For at least two weeks, I've been rewriting VCS Made Easy from scratch (and it's already working fairly well), a project I announced a long time ago. It's being written in C++ and the code is organized in three (independent) layers:
- The helper library: This provides classes to access operating system specific details. Among others, it has classes to manage processes, users, files, directories, etc. Everything is very simple and, depending on how you look at it, incomplete. I will probably need to add much more functionality to the existing classes (specially, the ones to manage the file system are very poor) and some new ones.
- The vcsme library: This includes all the logic of the program in a frontend-independent way and uses the helper library.
- The console frontend: Uses the vcsme library to service user requests. It does almost nothing on its own, aside parsing the command line.
So far, so good. But now I realize that many things I'm doing in the lowest layer, the helper library, are already implemented in Boost. More specially, what I'm interested in is the Boost Filesystem library. However, if I decide to use this one, I may end up using other functionality, such as the Boost Test library (due to its execution monitor and the unit tests framework) and the Boost Format library (to remove several ugly usages of std::ostringstream). These classes are more tested, more portable and more complete.

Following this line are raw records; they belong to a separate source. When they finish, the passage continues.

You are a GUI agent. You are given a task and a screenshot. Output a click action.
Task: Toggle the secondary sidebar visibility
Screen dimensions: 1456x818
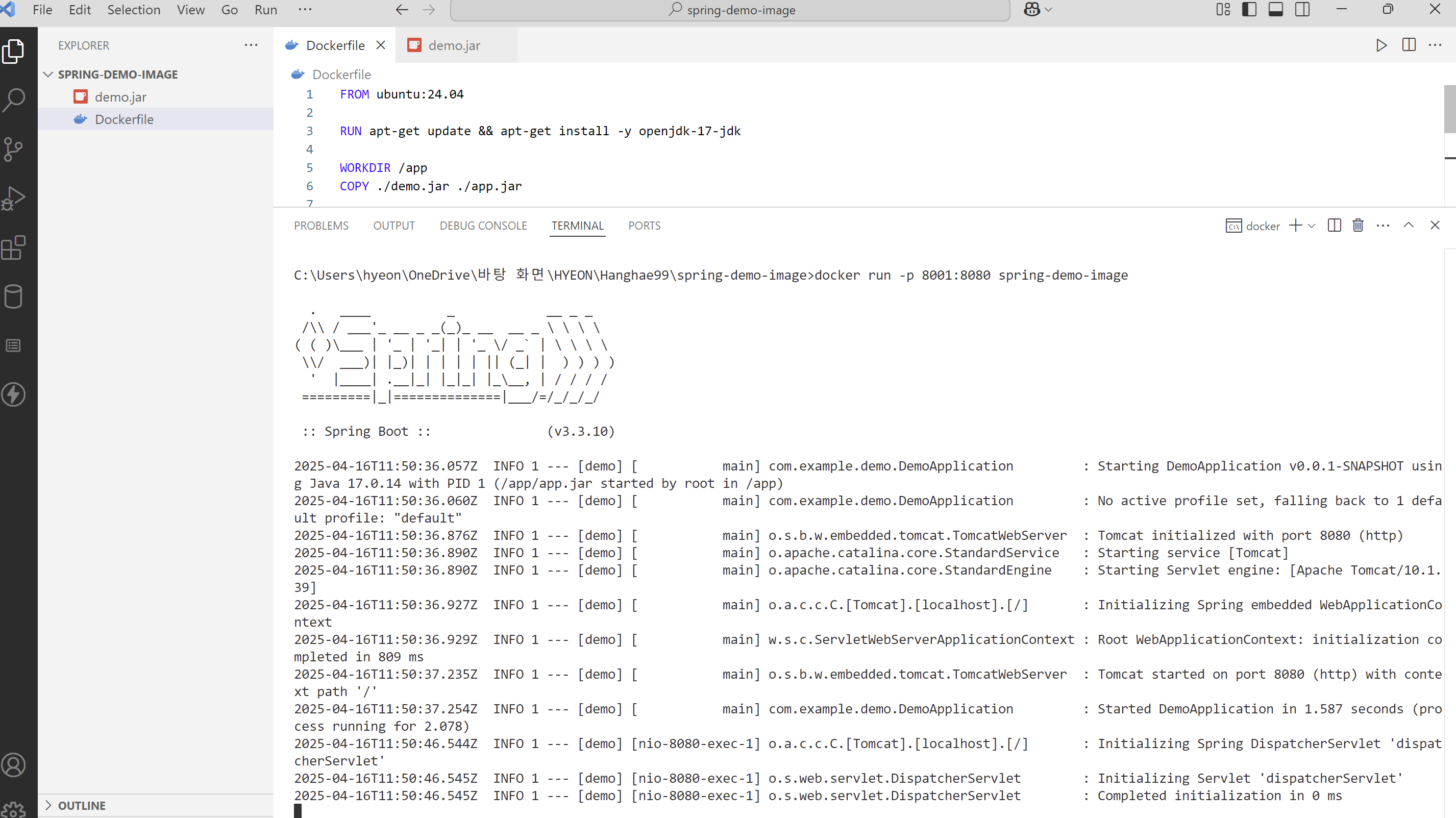tap(1302, 10)
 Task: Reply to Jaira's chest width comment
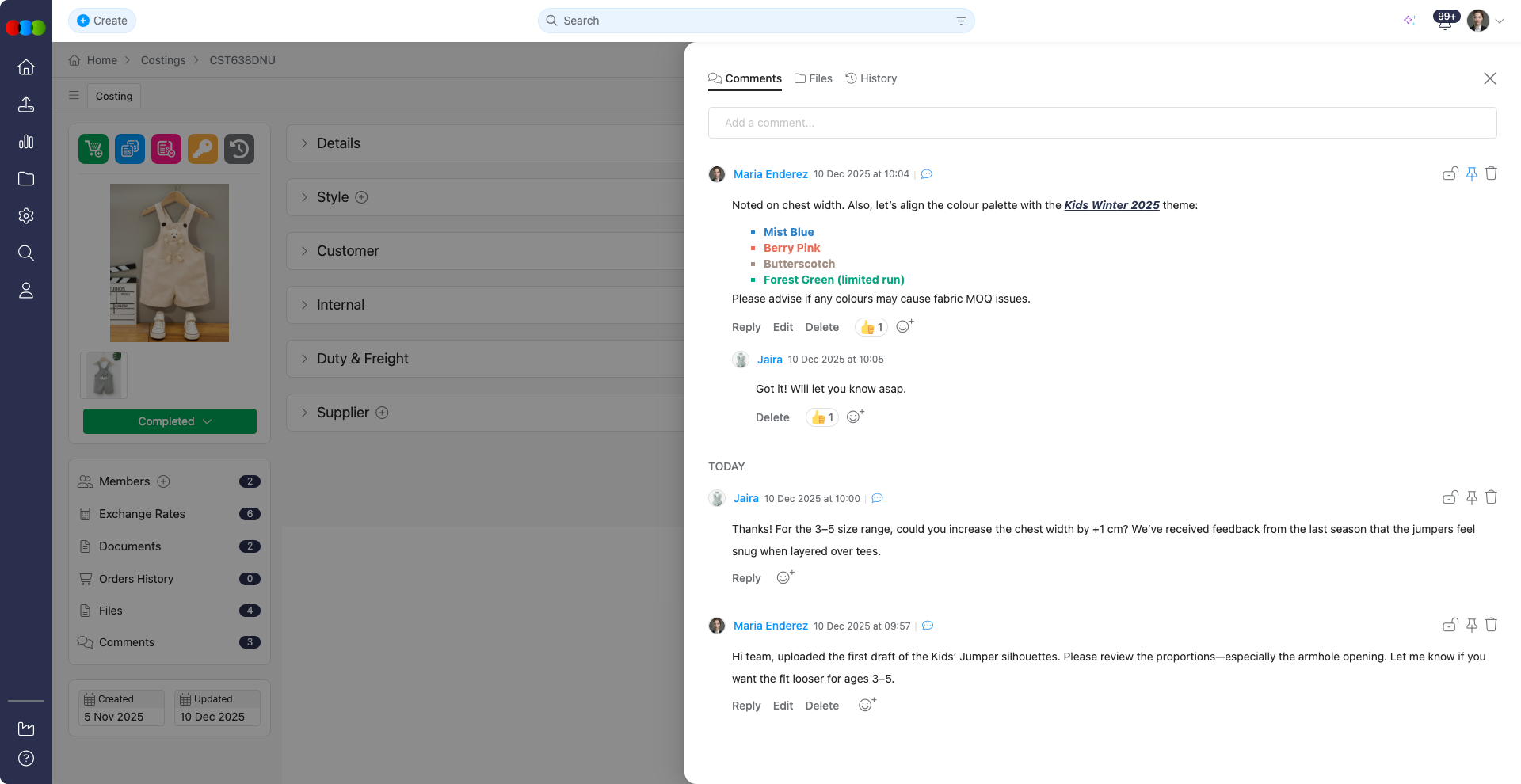coord(745,578)
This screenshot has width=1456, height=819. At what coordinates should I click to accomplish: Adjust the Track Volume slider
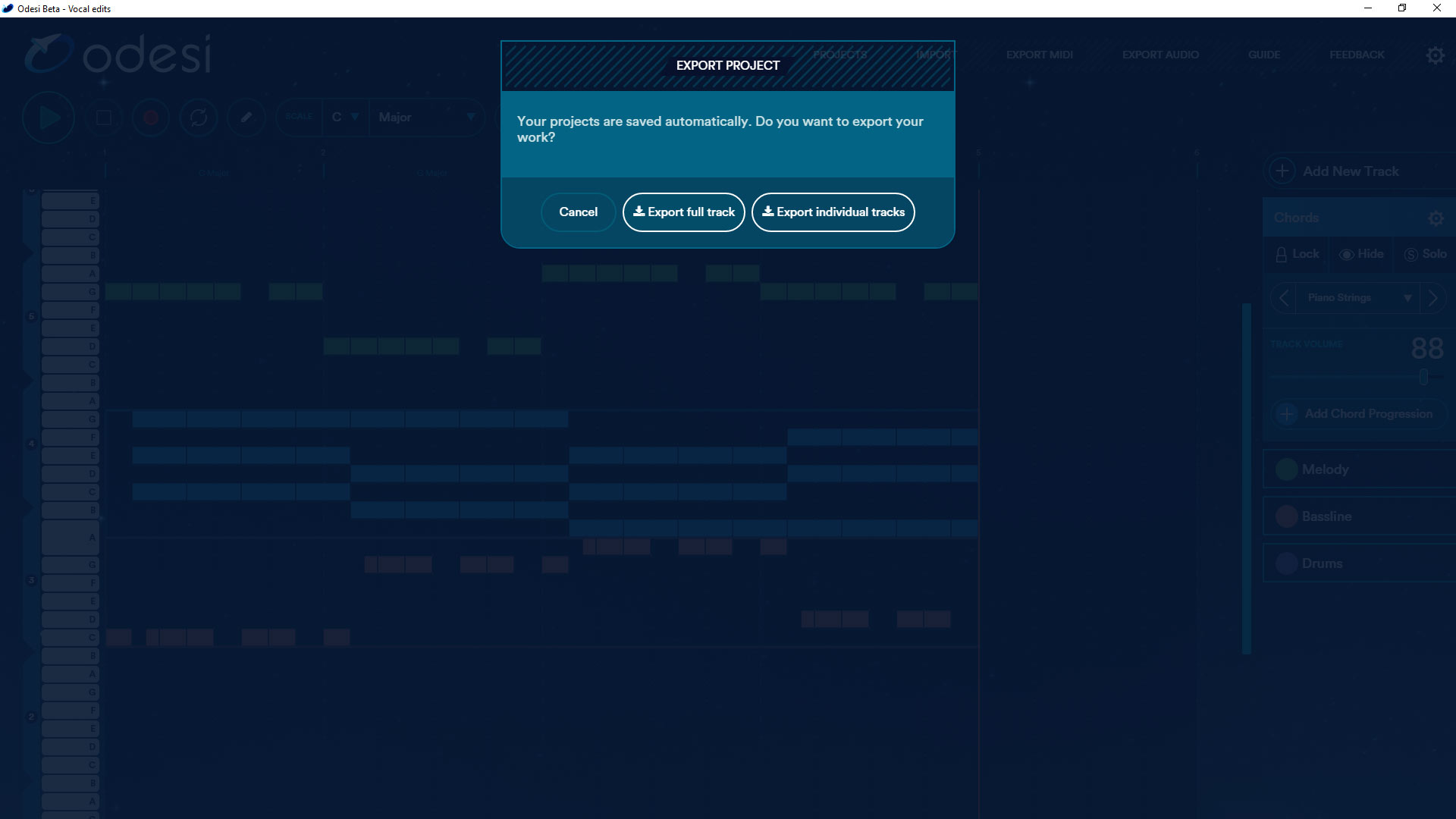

Unfortunately, there are some disadvantages. First of all, the Boost source package is huge (around 10Mb). And the binary ones are too, depending on which packaging system you use. This is solvable, though, if package maintainers split the Boost package into multiple small parts (like Debian does. (And I'll probably do it in pkgsrc.)
But the biggest inconvenient I find is that Boost does not cover all my needs, so I might be using it for a few stuff, but still need a lot of custom classes. AFAICT, there is no library to manage processes nor users, a thing I need for this specific project. However, I also think that if I keep the code clearly organized, these custom classes may, some day, end up being part of Boost (and this could be really, really nice).
So now I'm faced the choice of whether to use Boost or not... any comments?